◆ SOURCE DATA ◆

•••••

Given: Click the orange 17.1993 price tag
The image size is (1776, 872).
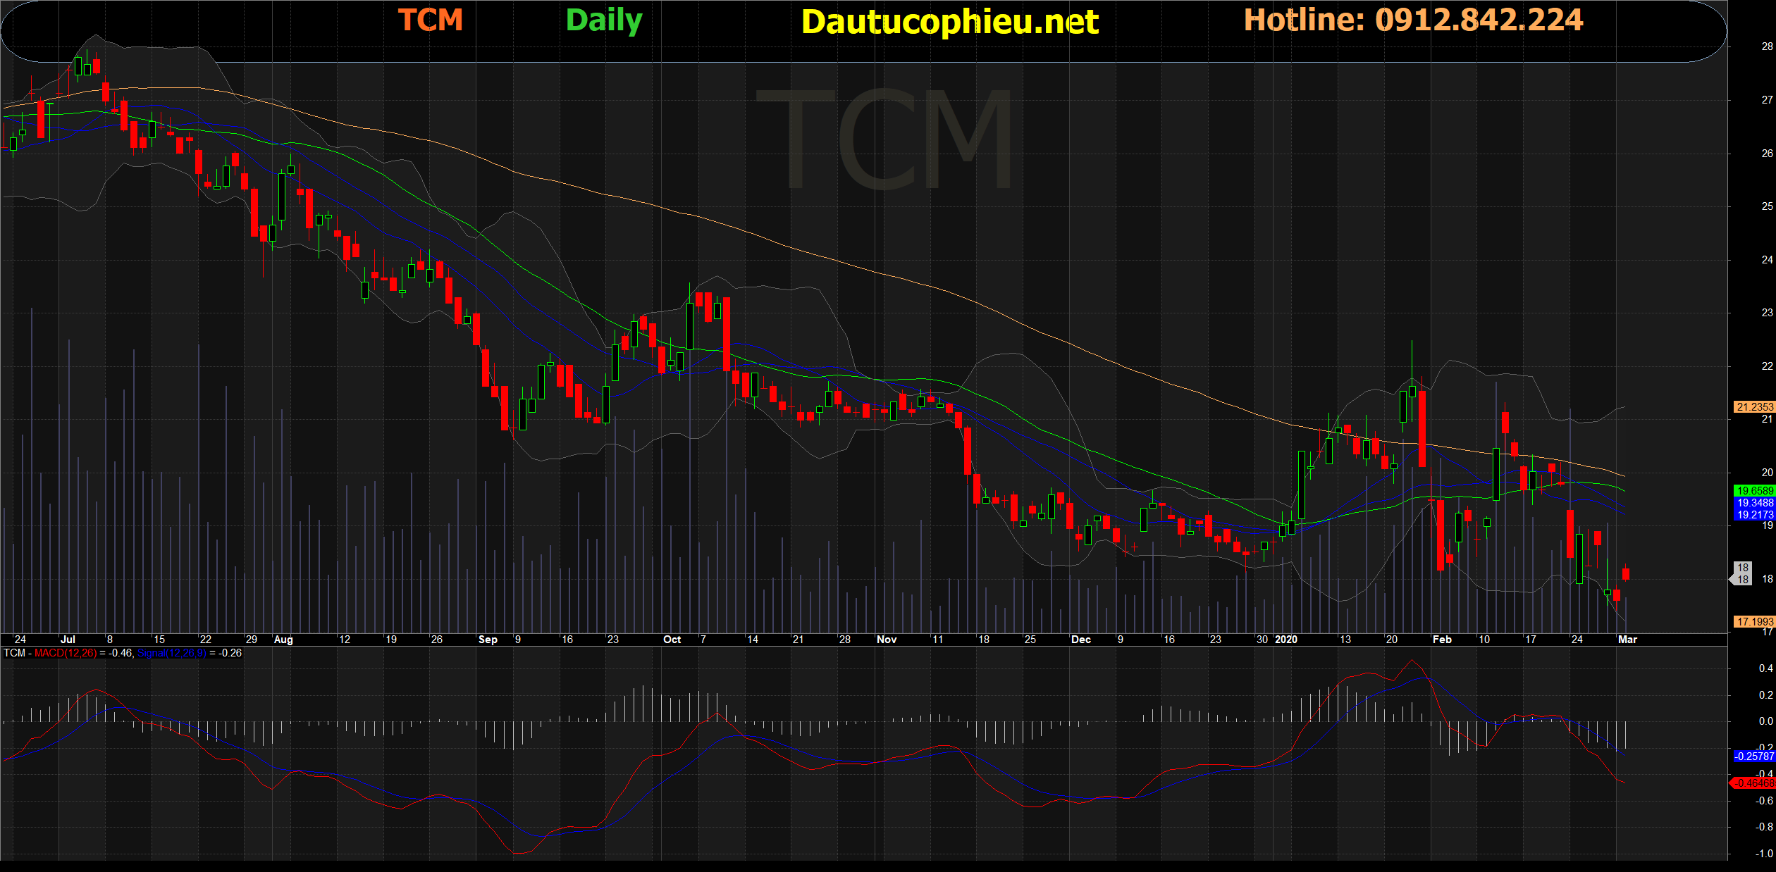Looking at the screenshot, I should point(1754,621).
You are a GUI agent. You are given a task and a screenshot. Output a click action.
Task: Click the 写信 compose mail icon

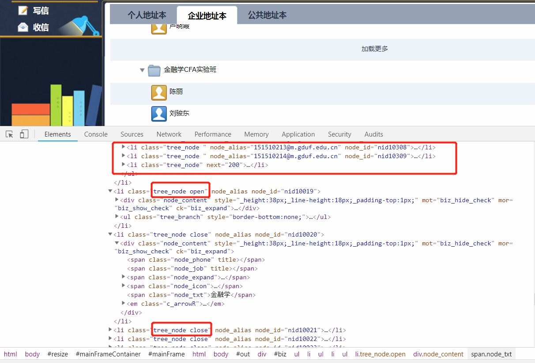pyautogui.click(x=23, y=11)
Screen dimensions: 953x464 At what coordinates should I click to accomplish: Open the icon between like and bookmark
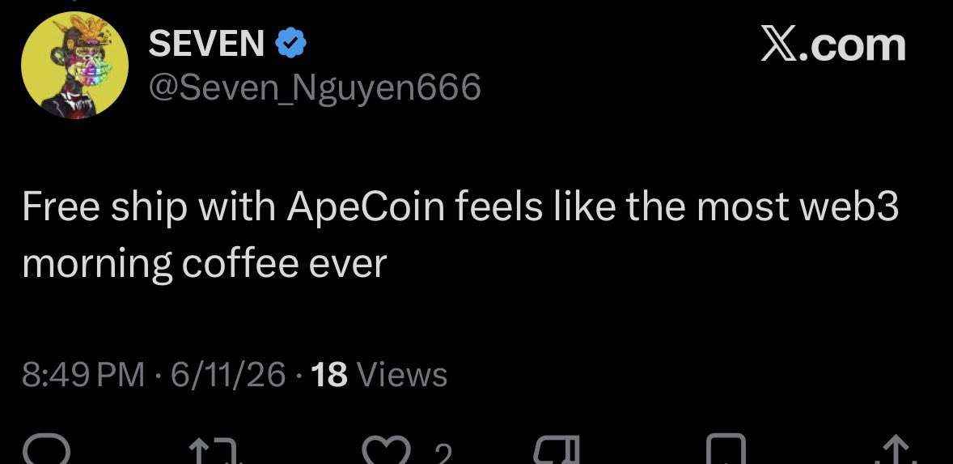pos(556,450)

•••••

◆ EXERCISE ◆
Please render every line of the rows above as a JSON list of strings, one string per line, leaving out blank lines and the pictures.

◆ ANSWER TO THIS PROBLEM ◆
[
  "Given: Click the orange 17.1993 price tag",
  "The image size is (1776, 872).",
  "Looking at the screenshot, I should point(1754,621).",
  "You are a GUI agent. You are given a task and a screenshot. Output a click action.",
  "Task: Click the 写信 compose mail icon",
  "pyautogui.click(x=23, y=11)",
  "Screen dimensions: 953x464 At what coordinates should I click to accomplish: Open the icon between like and bookmark",
  "pos(556,450)"
]